• [EXERCISE PROMPT]
At the line containing "Instruction: Go to the Accueil tab", begin an exact copy, and continue through the last line of the entries below. Leave out any pictures.
○ ○ ○
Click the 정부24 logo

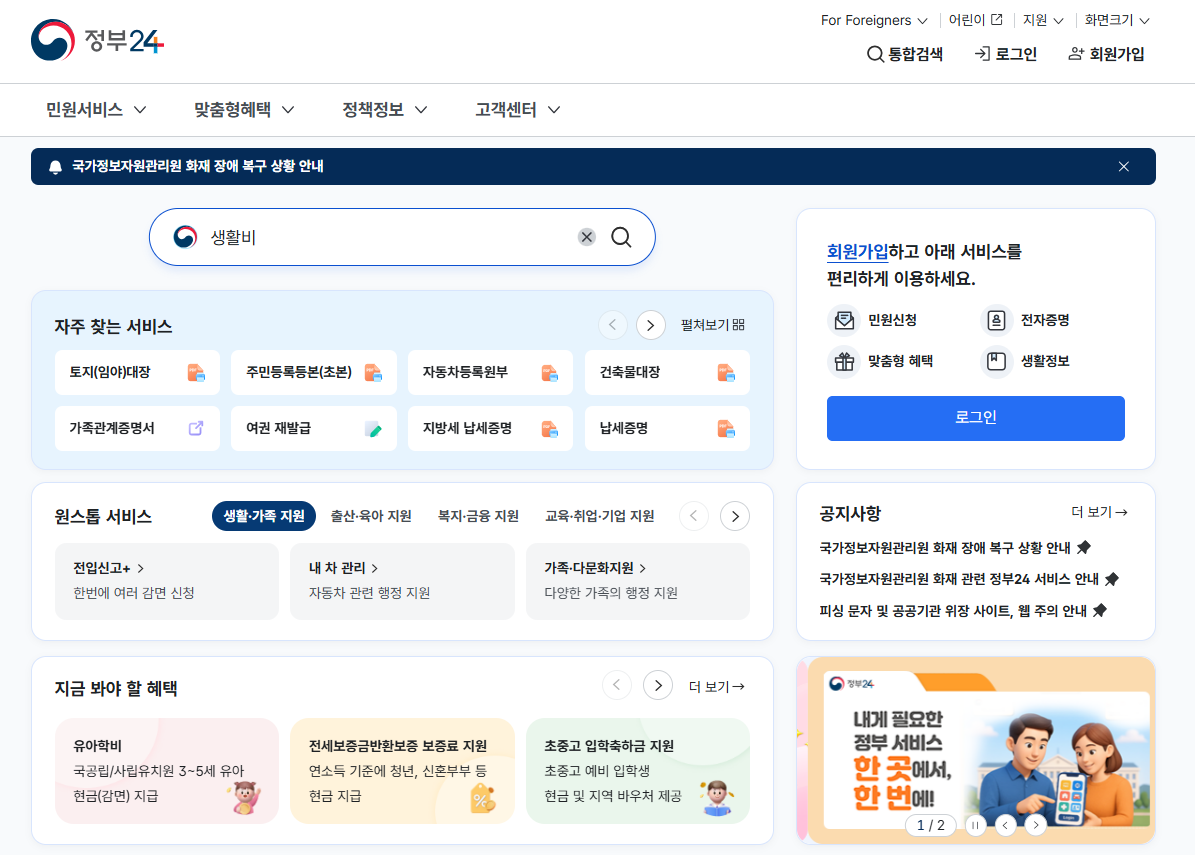point(95,41)
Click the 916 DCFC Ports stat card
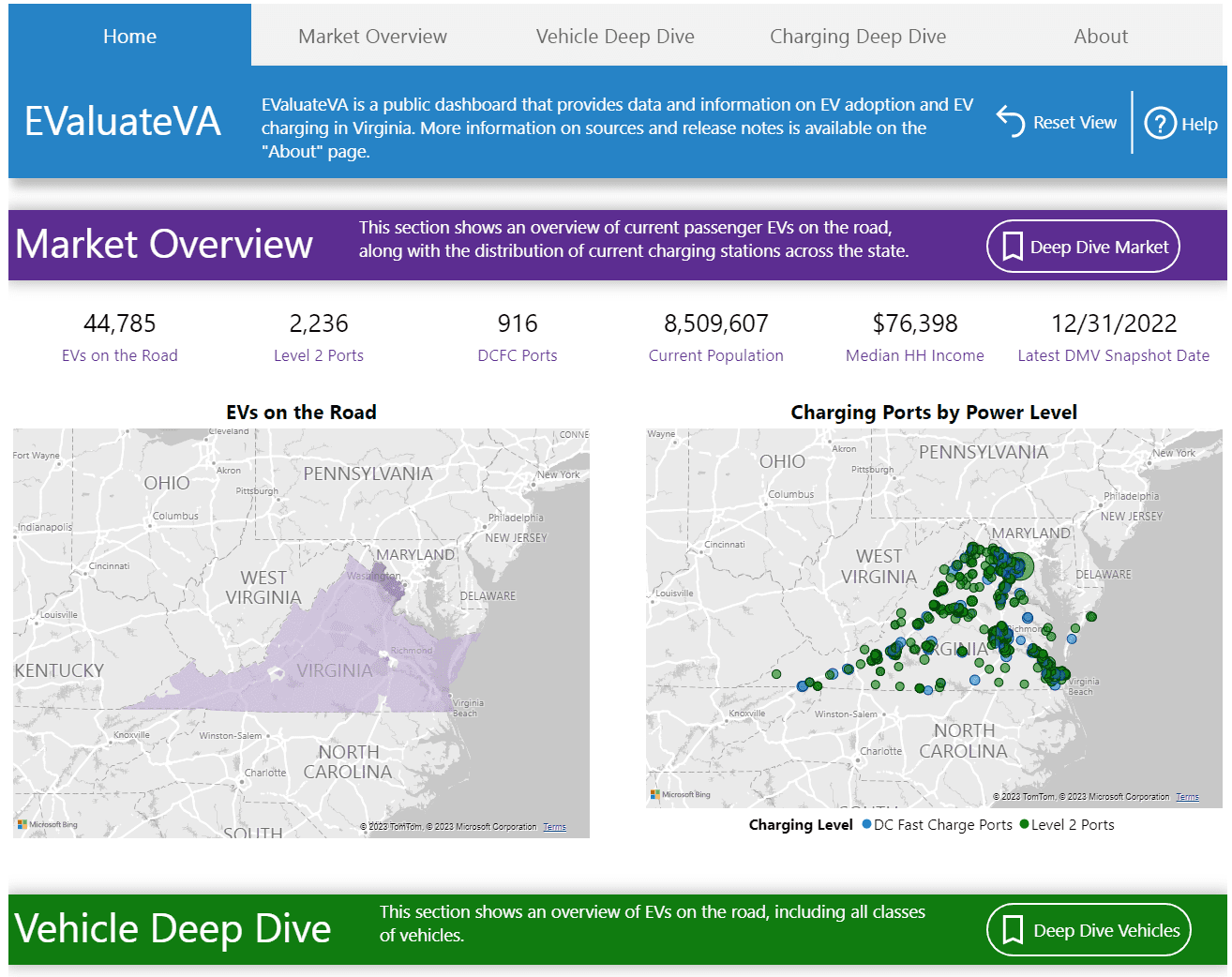This screenshot has width=1232, height=977. 518,337
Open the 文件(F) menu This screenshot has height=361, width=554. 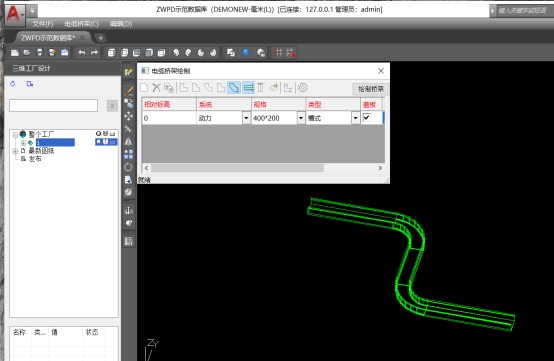[x=42, y=24]
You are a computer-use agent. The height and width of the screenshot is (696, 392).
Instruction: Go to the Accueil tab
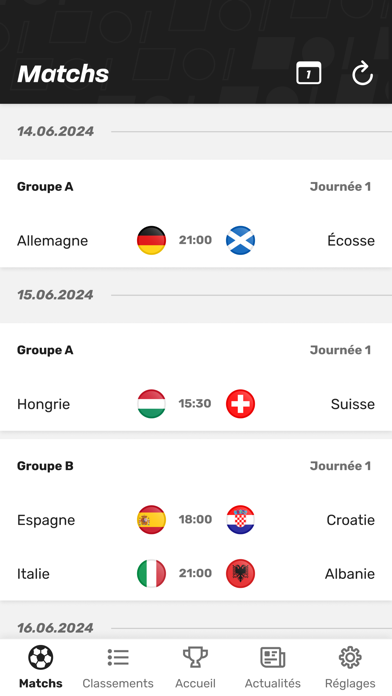pyautogui.click(x=195, y=667)
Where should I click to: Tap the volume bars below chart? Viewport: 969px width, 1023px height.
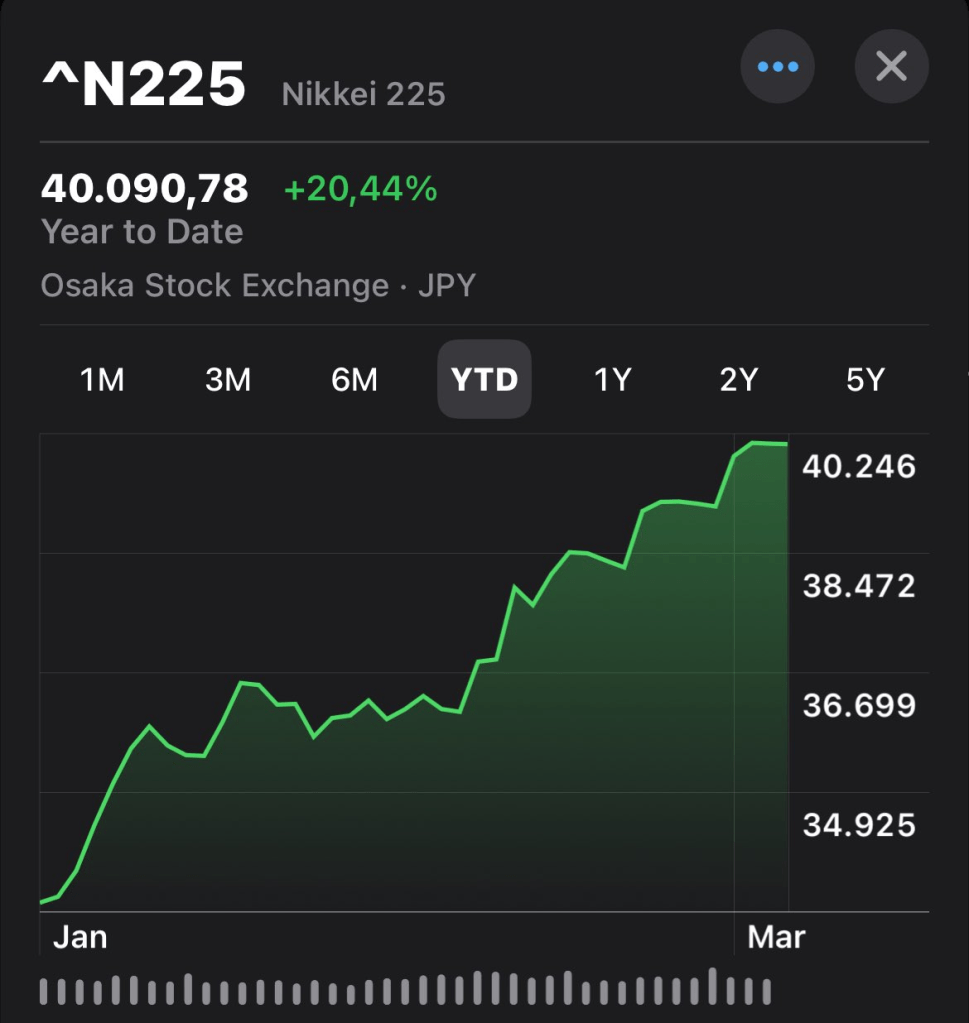click(x=405, y=988)
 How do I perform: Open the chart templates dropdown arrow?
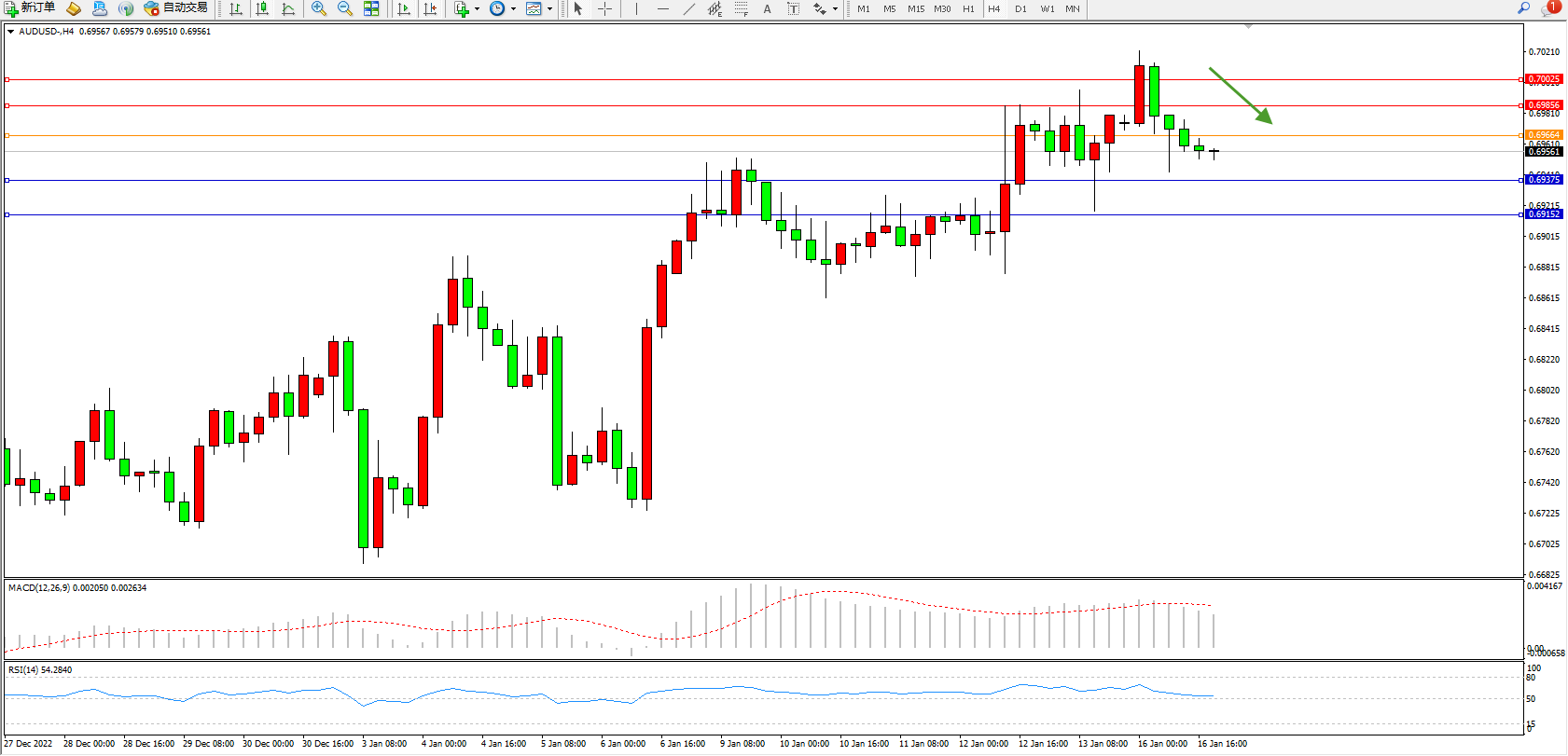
○ ○ ○
• [EXERCISE SOLUTION]
Instruction: Go to the Accueil tab
pyautogui.click(x=195, y=667)
Where should I click to: Tap the volume bars below chart? Viewport: 969px width, 1023px height.
click(x=405, y=988)
 How do I perform: Open the chart templates dropdown arrow?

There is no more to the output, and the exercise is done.